Sega's CANVAS graphics system made it feel as if I were watching a graphic novel on-screen in much the same way that Okami's painted appearance made using a brush fit with the action, or Dragon Quest VIII made it feel like an anime fairy tale come to life. The effect is breathtakingly demonstrated with the introduction, as it draws and colors in the opening scene before launching into a cinematic; it's emphasized with little touches, such as sound effect words that follow tanks as they rumble around. This also makes it all the more disarming when it touches on subjects that seem at odds with its Disney-styled charm, such as racial prejudice and the toll of war.

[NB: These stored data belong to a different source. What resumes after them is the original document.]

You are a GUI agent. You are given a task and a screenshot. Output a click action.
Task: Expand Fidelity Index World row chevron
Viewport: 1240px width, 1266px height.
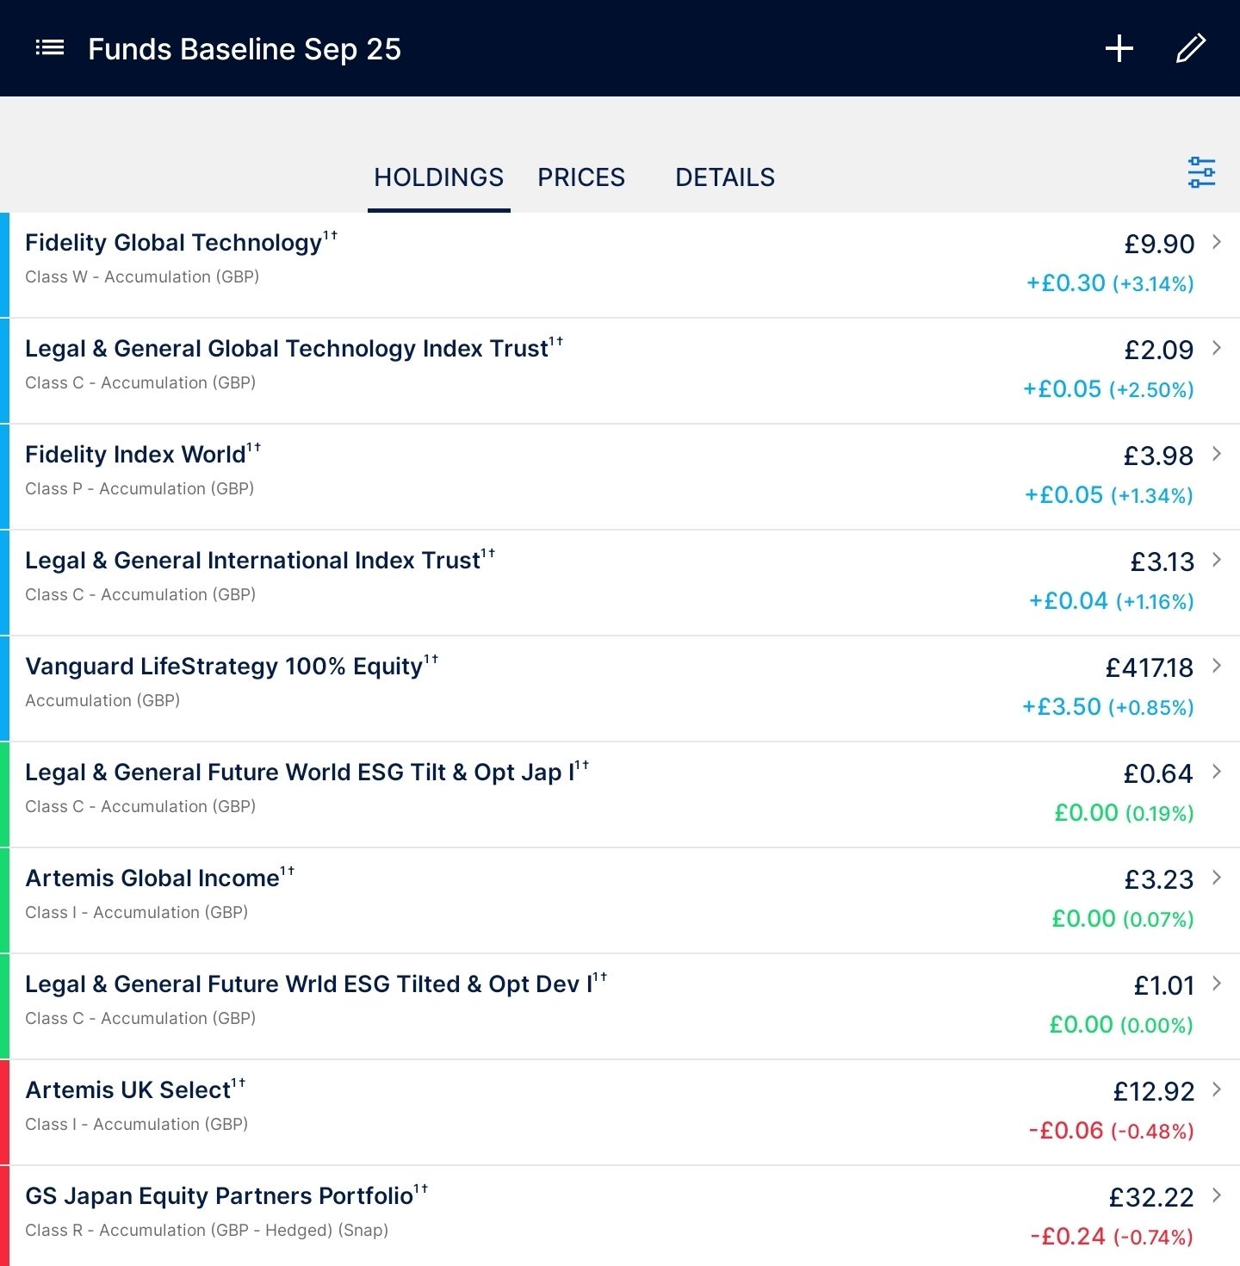click(x=1217, y=454)

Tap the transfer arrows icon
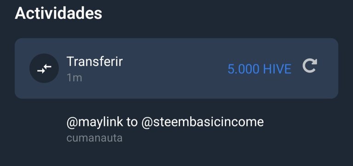pyautogui.click(x=44, y=69)
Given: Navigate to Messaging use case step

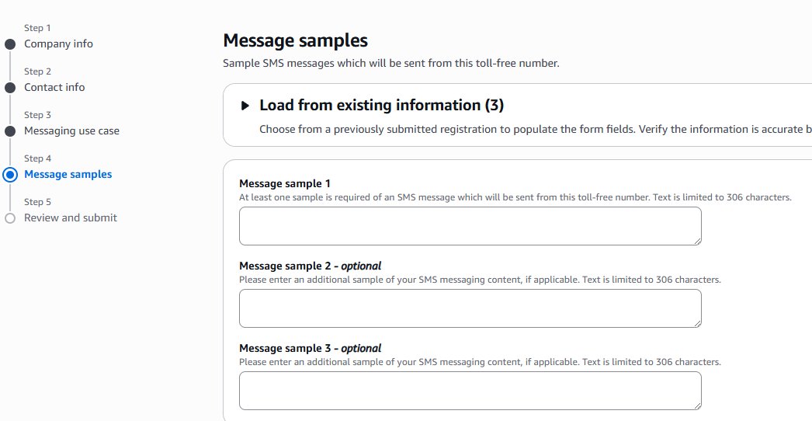Looking at the screenshot, I should pyautogui.click(x=71, y=131).
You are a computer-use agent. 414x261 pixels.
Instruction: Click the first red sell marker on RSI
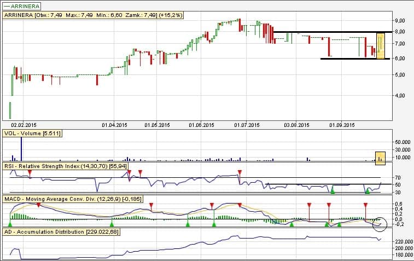[x=30, y=172]
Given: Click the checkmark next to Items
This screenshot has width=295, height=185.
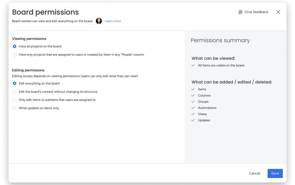Looking at the screenshot, I should 193,89.
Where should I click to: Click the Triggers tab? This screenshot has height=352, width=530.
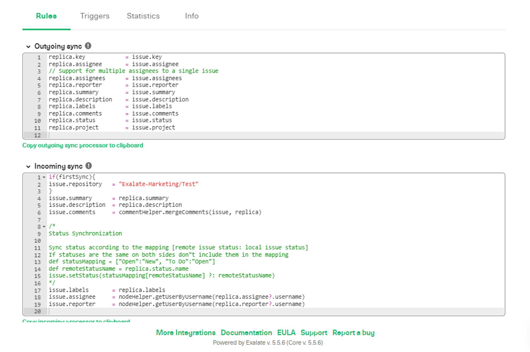tap(94, 16)
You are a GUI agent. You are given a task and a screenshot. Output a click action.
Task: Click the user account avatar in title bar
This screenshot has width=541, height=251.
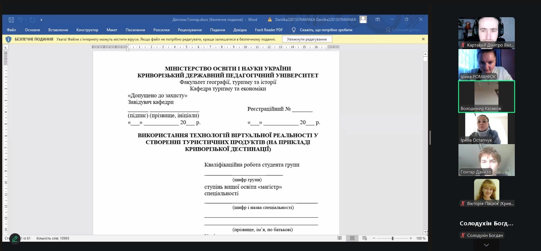click(x=363, y=19)
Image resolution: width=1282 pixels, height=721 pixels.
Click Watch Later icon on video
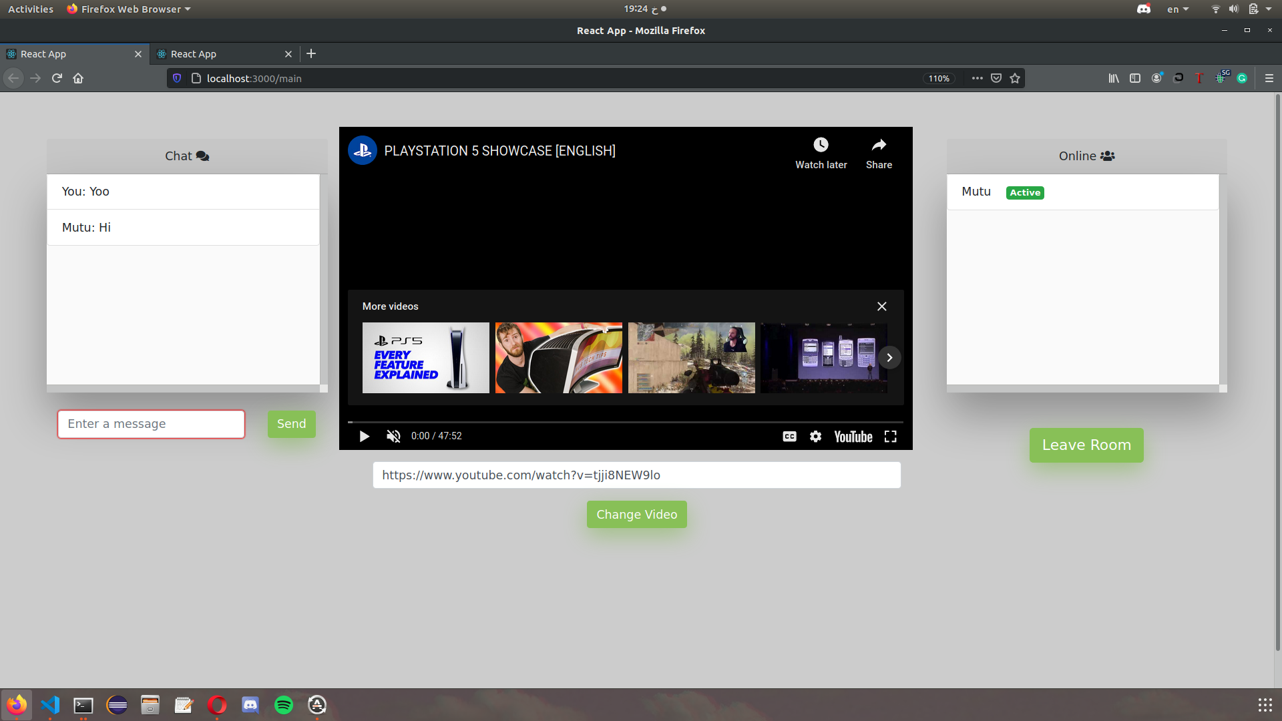(x=821, y=146)
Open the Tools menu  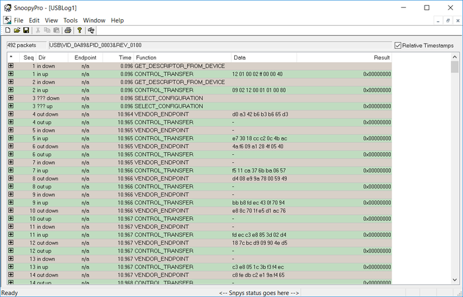coord(70,21)
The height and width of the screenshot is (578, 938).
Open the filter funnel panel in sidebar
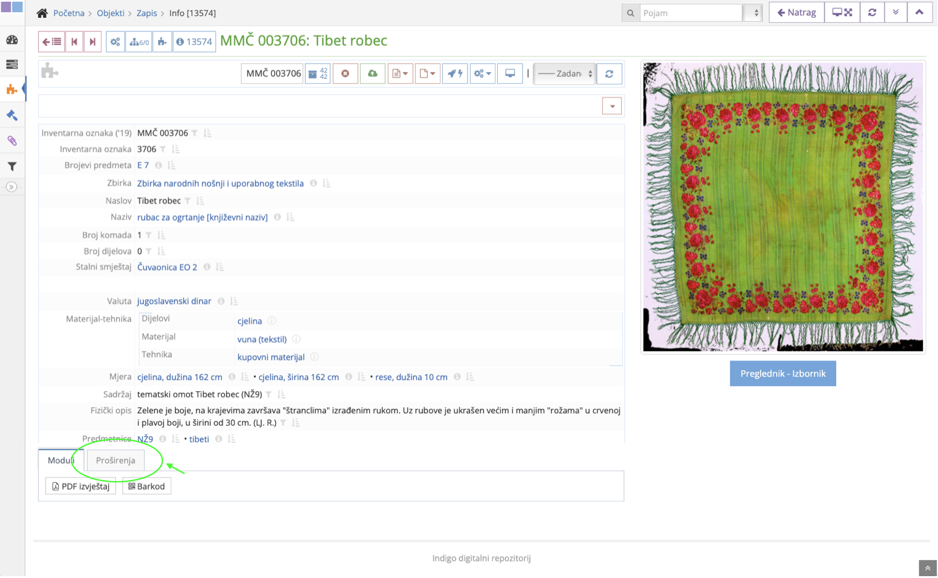pyautogui.click(x=12, y=166)
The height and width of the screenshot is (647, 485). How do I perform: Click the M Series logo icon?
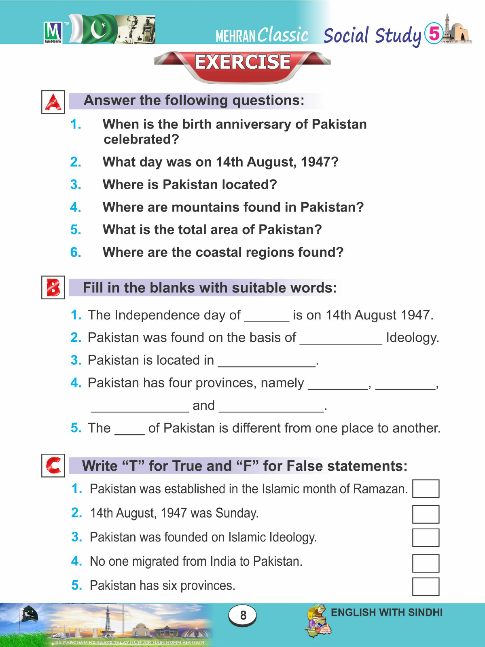click(53, 32)
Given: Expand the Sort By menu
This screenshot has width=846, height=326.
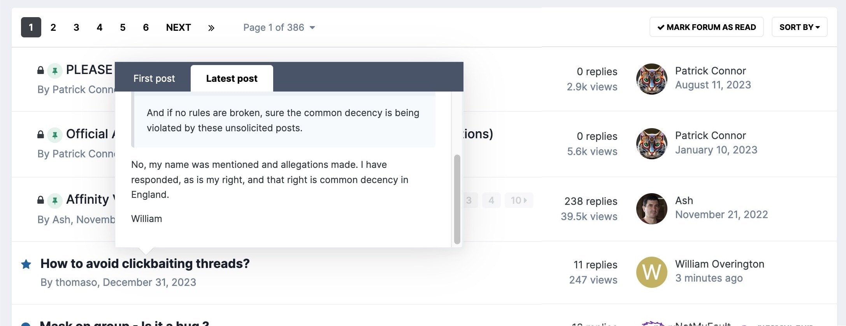Looking at the screenshot, I should coord(799,27).
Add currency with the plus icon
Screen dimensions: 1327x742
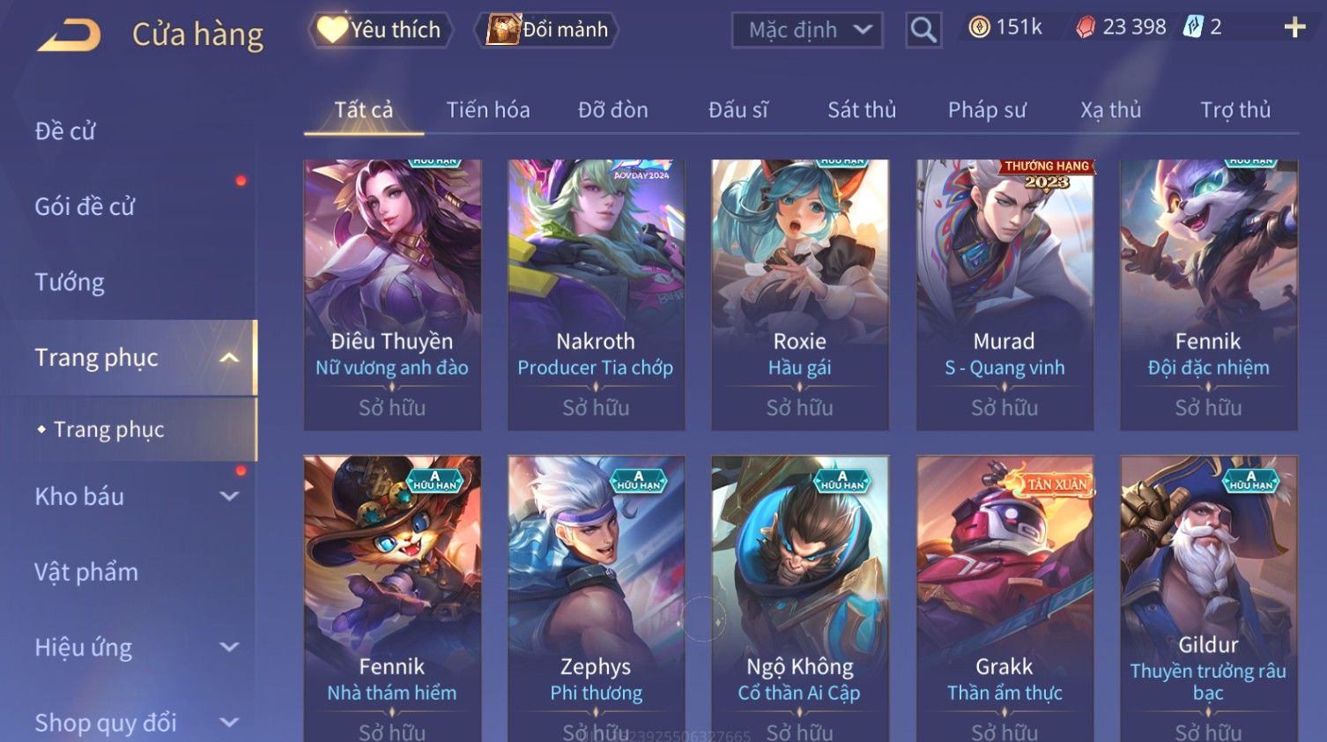click(1294, 28)
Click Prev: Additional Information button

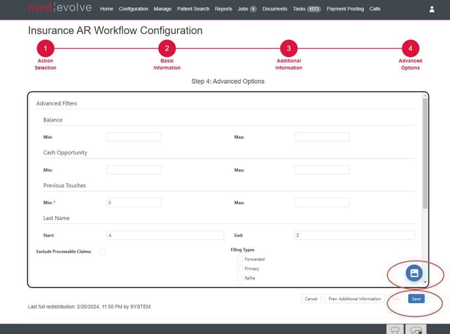(x=355, y=299)
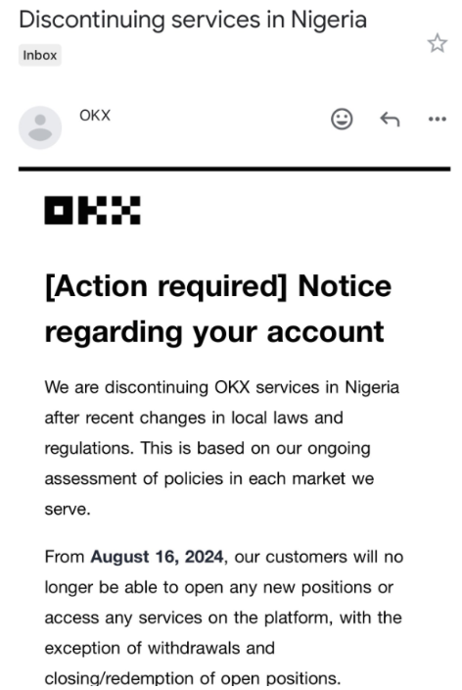Click the '[Action required] Notice' heading

(x=218, y=286)
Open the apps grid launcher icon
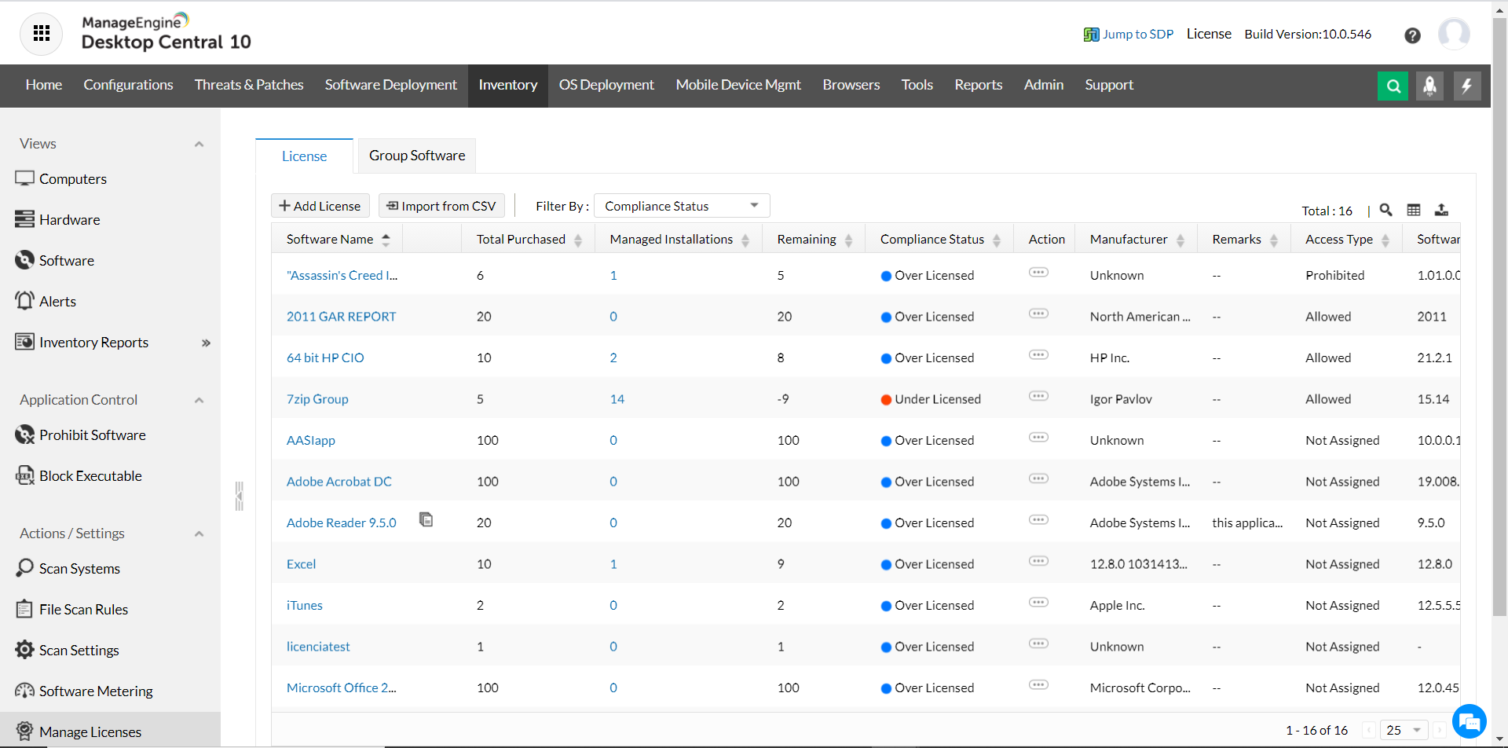 (41, 34)
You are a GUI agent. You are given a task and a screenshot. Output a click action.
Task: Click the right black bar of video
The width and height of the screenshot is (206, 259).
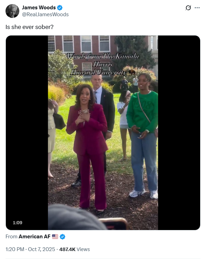179,133
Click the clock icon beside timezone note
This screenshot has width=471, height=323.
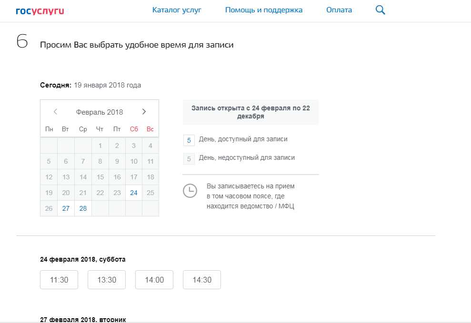(190, 191)
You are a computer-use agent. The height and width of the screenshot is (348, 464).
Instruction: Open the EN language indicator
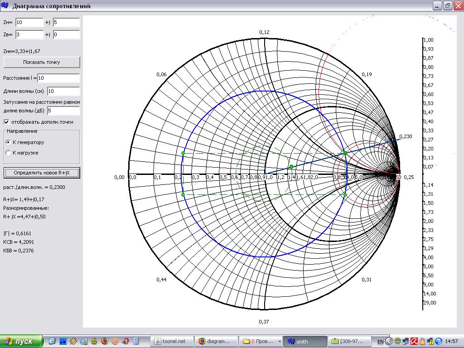(380, 341)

An encyclopedic glossary and character list provide even more minutiae on everything from the politics dividing Europa to Largo's obsession over vegetables, demonstrating the kind of close attention to detail that's typical of the developers whose ranks are made up of veterans from Sega's Sakura Taisen game franchise in Japan and the JRPG classic, Skies of Arcadia. Throughout the campaign and the optional side missions, these get updated with additional entries that eager RPGers can pore over whenever they feel the need to.
Hitoshi Sakimoto's prolific expertise is responsible for the stirring orchestral soundtrack that thunders a mix of military-styled anthems and quiet, introspective pieces for when the action dies down and the story turns a page. There's no mistaking when it's the Empire's turn to move and feeling relief when Gallia's theme opens up the next phase of the attack, and I was surprised by a sung performance as a part of the story.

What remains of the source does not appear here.